O problema social na região, que alimenta essa cadeia criminosa, não ficará de fora do relatório, garante Humberto. “Há um problema social? Há, mas temos que resolver de outra maneira. Não pode ser com uma solução que prejudique os indígenas e desrespeite a lei. As pessoas que estão lá no garimpo, diretamente, são pessoas humildes, mas por trás dessa estrutura há grandes empresários, há o crime organizado, inclusive, há um processo de evasão de divisas gigantesco, então eu não consigo ver que aspecto positivo pode ter na liberação informal do garimpo naquela área”.
Povos isolados
O quadro de abandono é semelhante em terras que ainda não foram demarcadas e onde povos originários se seguram em portarias de restrição de uso da área. É o caso de quatro dos seis territórios com presença de indígenas isolados na Amazônia. Entre eles, o dos Ituna-Itatá, no sul do Pará, alvo da mineradora canadense Belo Sun, que, contando com o lobby de ex-colega de farda do vice-presidente da República, Hamilton Mourão, obteve acesso a reuniões no Palácio do Planalto.

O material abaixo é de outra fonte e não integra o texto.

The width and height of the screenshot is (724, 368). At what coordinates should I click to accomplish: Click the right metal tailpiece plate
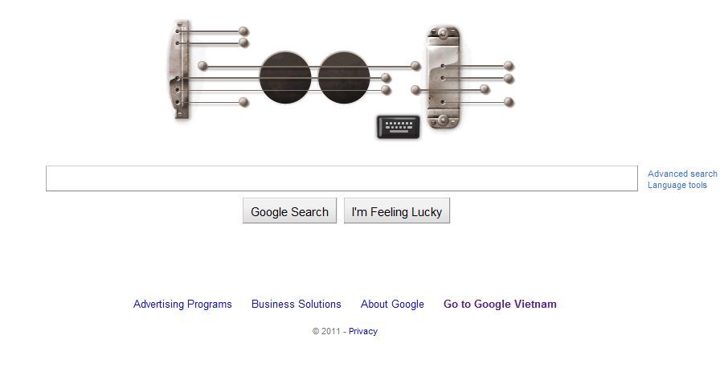[444, 78]
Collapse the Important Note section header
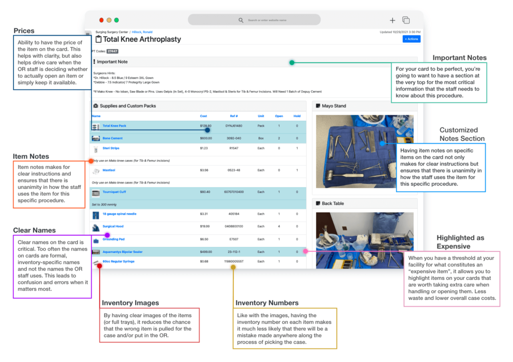The width and height of the screenshot is (513, 362). point(112,62)
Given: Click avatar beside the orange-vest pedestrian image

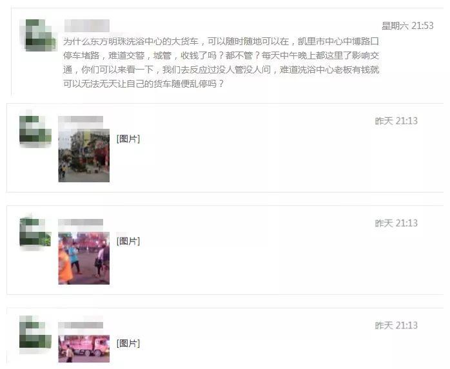Looking at the screenshot, I should tap(35, 232).

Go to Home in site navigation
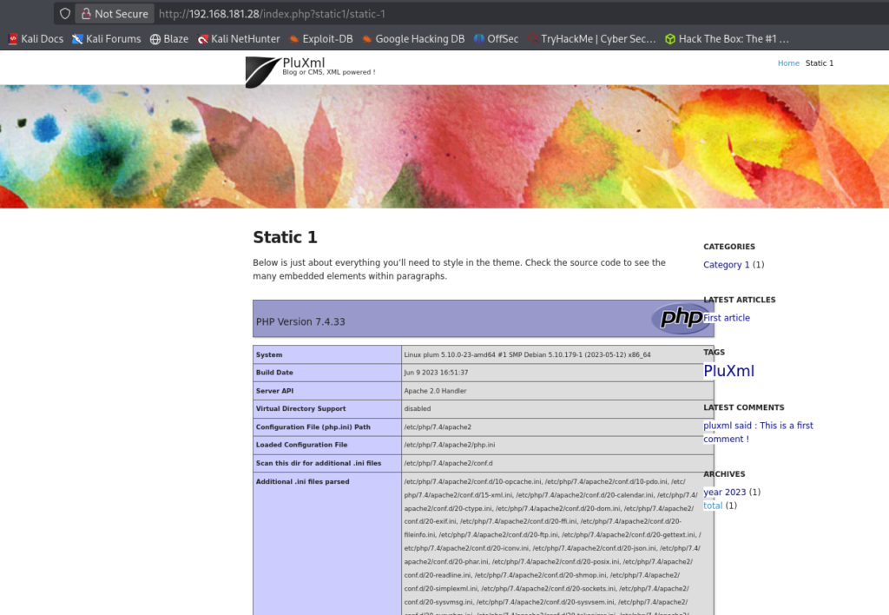pyautogui.click(x=788, y=63)
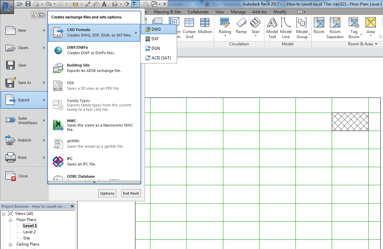383x249 pixels.
Task: Click the Exit Revit button
Action: (131, 193)
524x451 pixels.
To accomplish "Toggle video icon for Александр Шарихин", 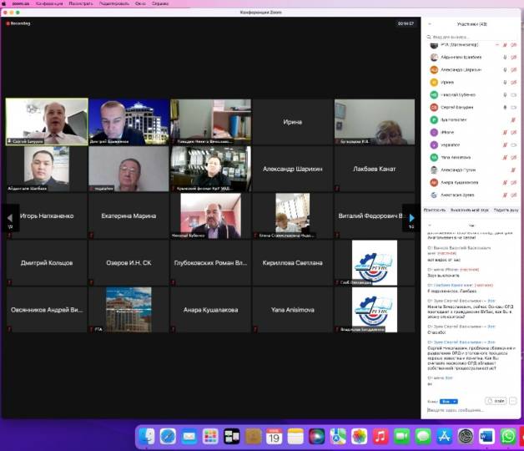I will tap(514, 70).

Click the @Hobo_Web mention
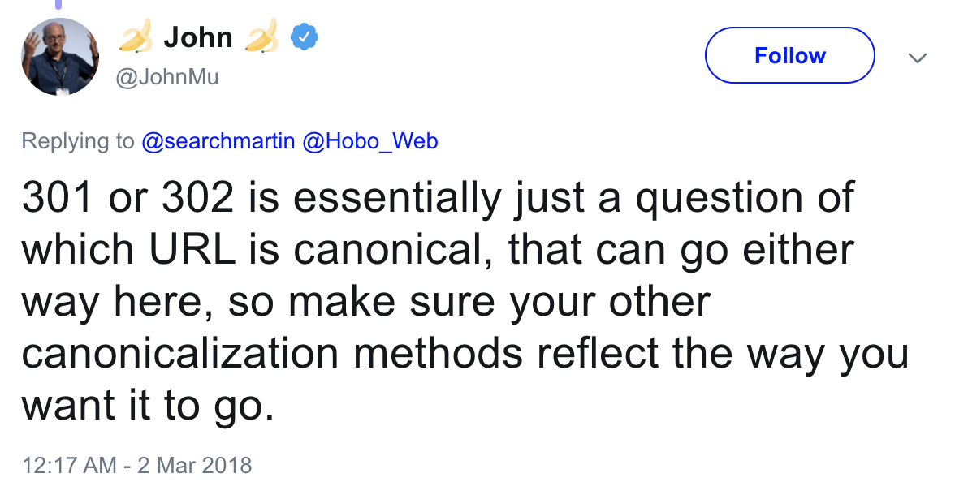(369, 140)
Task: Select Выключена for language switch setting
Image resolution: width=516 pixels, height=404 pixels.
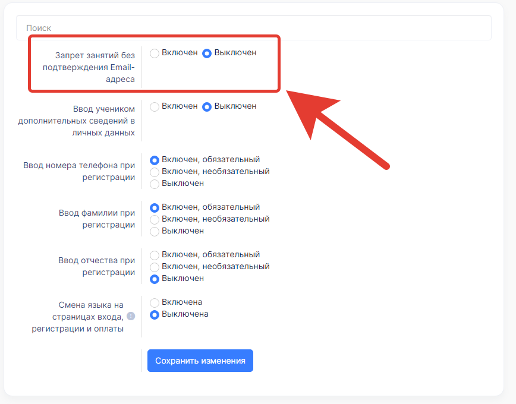Action: click(x=155, y=315)
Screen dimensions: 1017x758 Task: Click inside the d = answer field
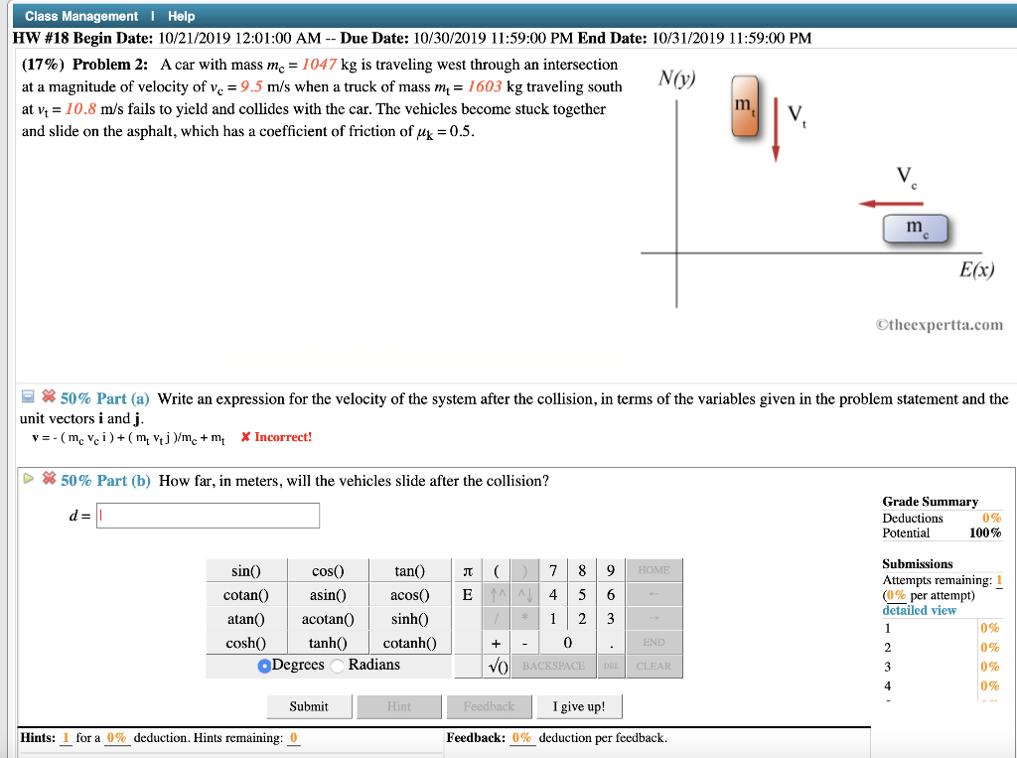pos(208,515)
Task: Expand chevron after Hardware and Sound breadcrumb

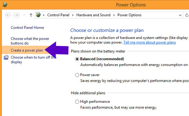Action: 114,15
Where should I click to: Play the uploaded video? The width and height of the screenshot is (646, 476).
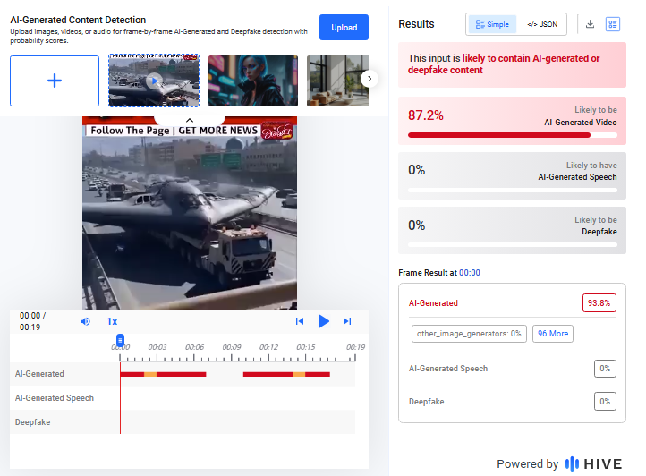click(324, 321)
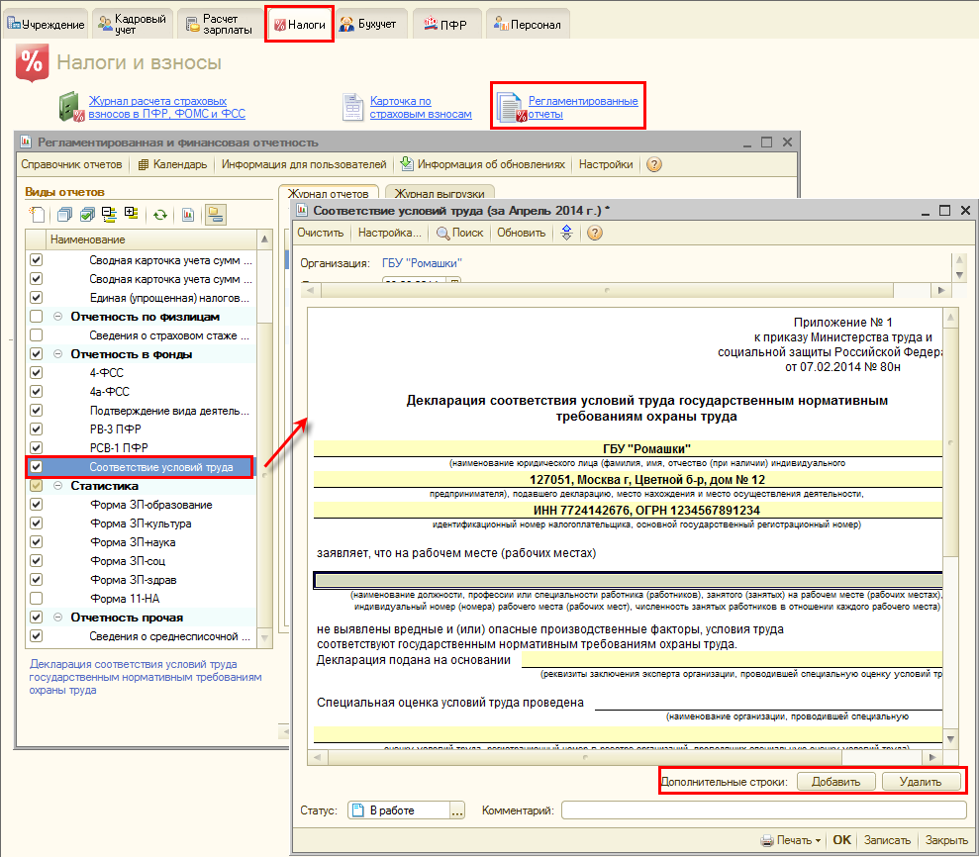Click the new report icon in Виды отчетов
The height and width of the screenshot is (857, 979).
37,214
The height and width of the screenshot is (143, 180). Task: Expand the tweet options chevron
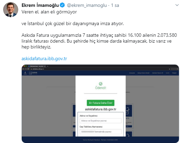coord(177,5)
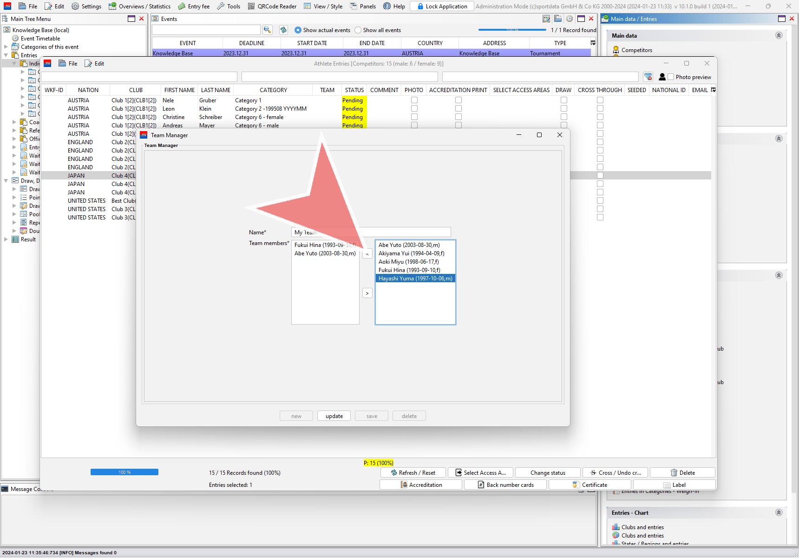The height and width of the screenshot is (558, 799).
Task: Toggle the PHOTO checkbox for Nele Gruber
Action: coord(414,100)
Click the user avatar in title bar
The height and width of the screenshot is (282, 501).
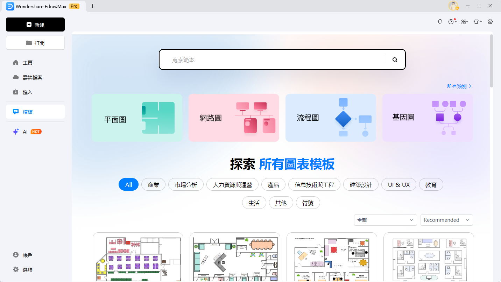(453, 6)
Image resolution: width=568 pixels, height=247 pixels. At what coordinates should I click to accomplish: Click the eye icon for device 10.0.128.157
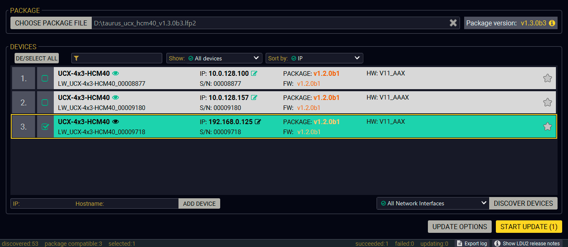[116, 98]
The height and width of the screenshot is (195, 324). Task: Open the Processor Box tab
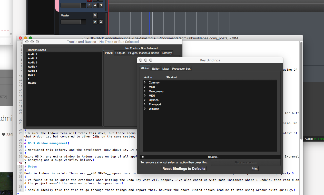pyautogui.click(x=181, y=69)
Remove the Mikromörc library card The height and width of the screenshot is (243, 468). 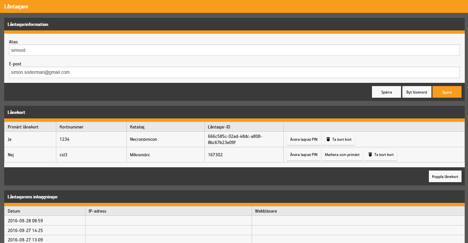pos(380,155)
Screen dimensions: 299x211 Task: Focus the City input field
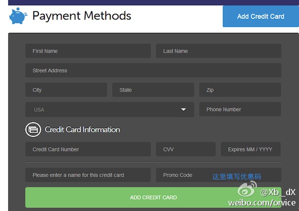click(x=66, y=90)
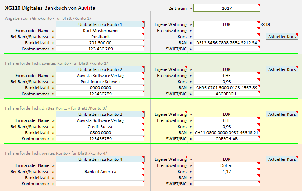The width and height of the screenshot is (302, 191).
Task: Fetch 'Aktueller Kurs' for the second account
Action: pyautogui.click(x=282, y=69)
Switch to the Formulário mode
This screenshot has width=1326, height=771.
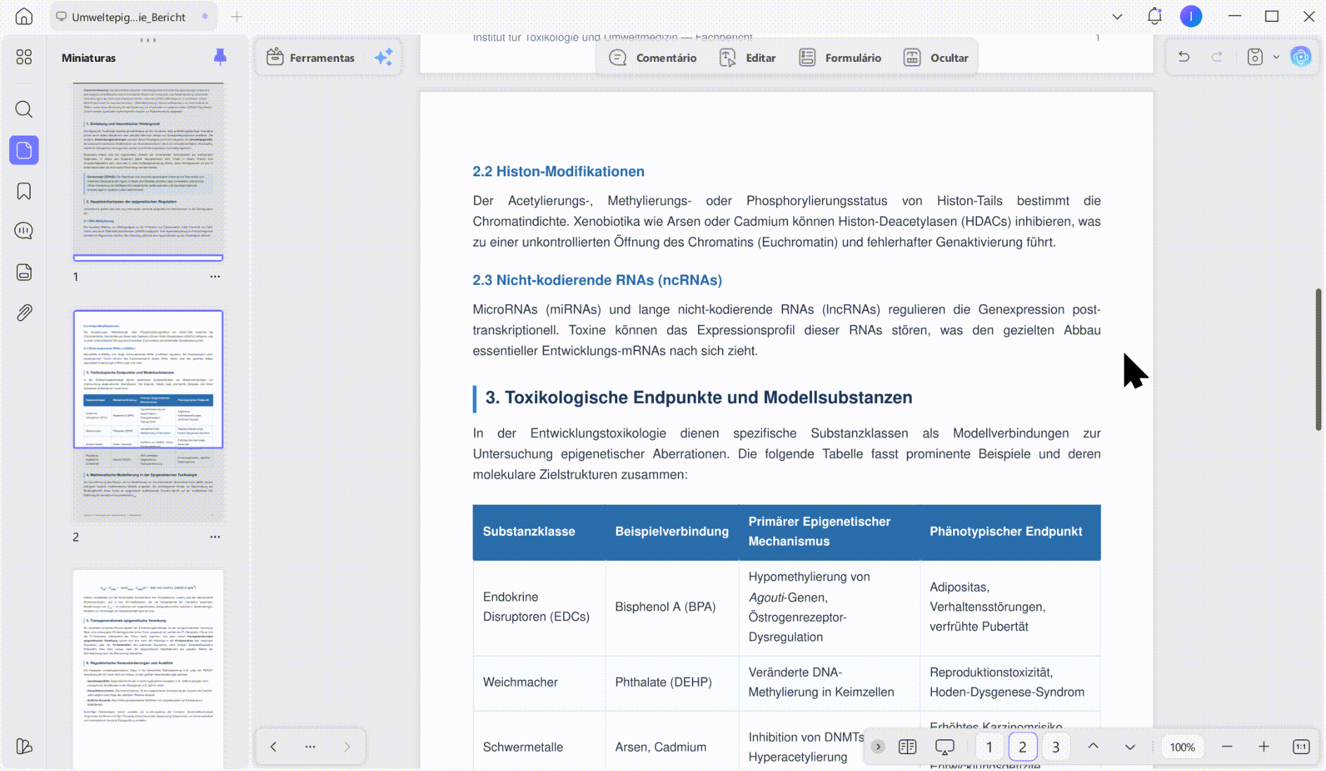point(840,58)
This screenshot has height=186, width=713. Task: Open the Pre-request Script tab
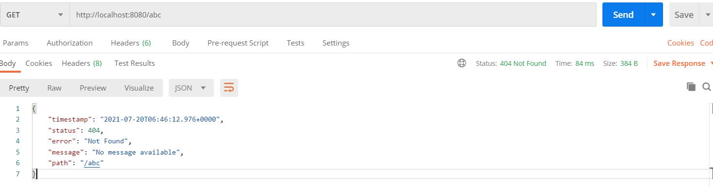point(238,43)
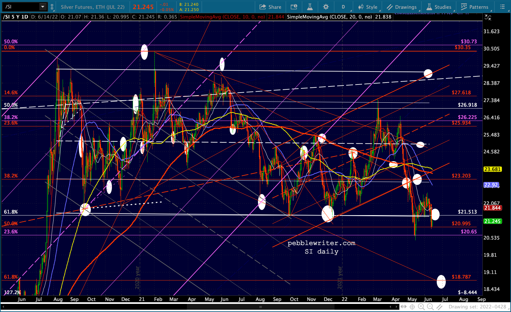
Task: Click the zoom in magnifier icon
Action: (x=421, y=306)
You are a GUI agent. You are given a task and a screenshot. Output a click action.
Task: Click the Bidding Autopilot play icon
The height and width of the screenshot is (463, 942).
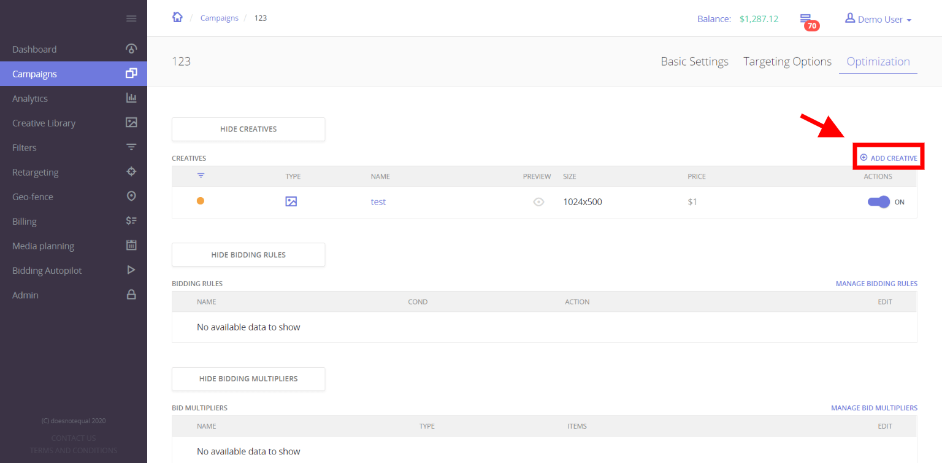pos(131,270)
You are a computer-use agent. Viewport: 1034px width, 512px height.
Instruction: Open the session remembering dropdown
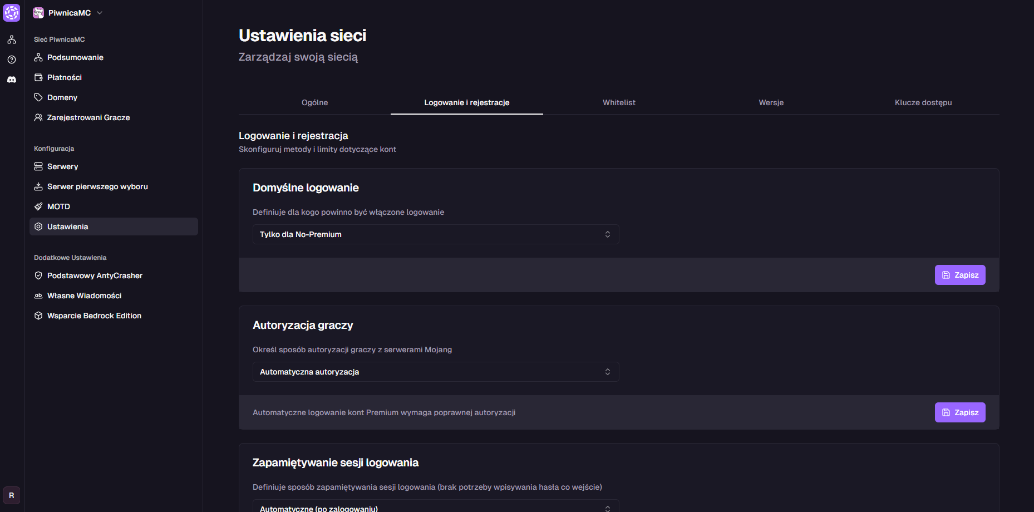435,508
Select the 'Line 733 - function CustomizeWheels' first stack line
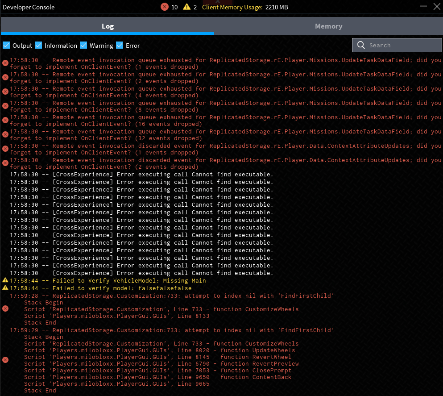This screenshot has height=396, width=443. point(161,309)
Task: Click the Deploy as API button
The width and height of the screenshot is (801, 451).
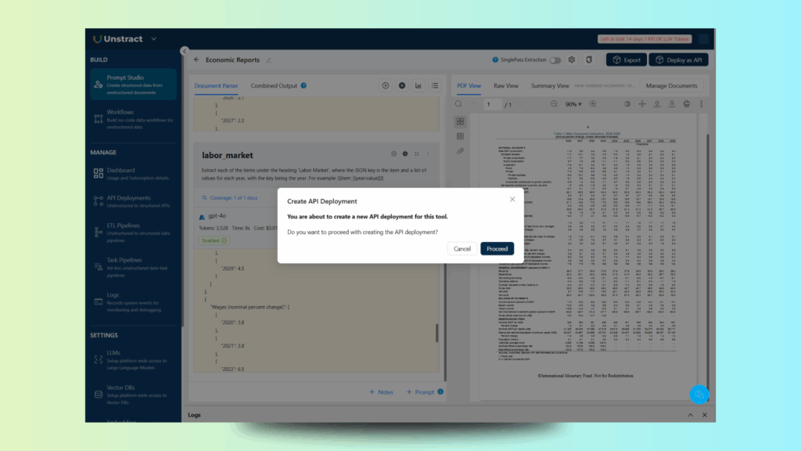Action: point(678,60)
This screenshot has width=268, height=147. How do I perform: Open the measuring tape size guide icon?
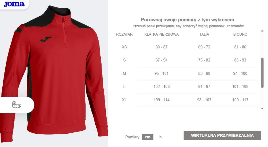pos(17,105)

Até o início do atual governo, esses documentos que servem para bloquear a entrada de invasores nas terras indígenas valiam por três anos. Com Bolsonaro, a Funai passou a prorrogá-los por apenas seis meses, o que coloca em permanente risco a proteção desses territórios até que sejam demarcados, o que, com Bolsonaro, claro, não acontece.
O risco maior dessas portarias caducarem contraria decisão do Supremo Tribunal Federal (STF), que, por meio do ministro Luís Roberto Barroso, determinou em 2020 que a Funai tomasse medidas para proteção dos indígenas isolados em todo país. Na época, o ministro teve que dizer o óbvio: afastar a proteção territorial em terras não homologadas sinaliza a invasores que não haverá combate a irregularidades e cria um “convite” à prática de ilícitos.
A semelhança na forma de agir do governo no sul paraense, onde estão os Ituna-Itatá, e junto à fronteira com a Venezuela, habitada pelos yanomamis, não é uma coincidência, explica Humberto Costa: “Enquanto esse governo Bolsonaro estiver à frente dos destinos do Brasil, haverá permanentemente um processo de desrespeito aos povos originários, à legislação e à Constituição.”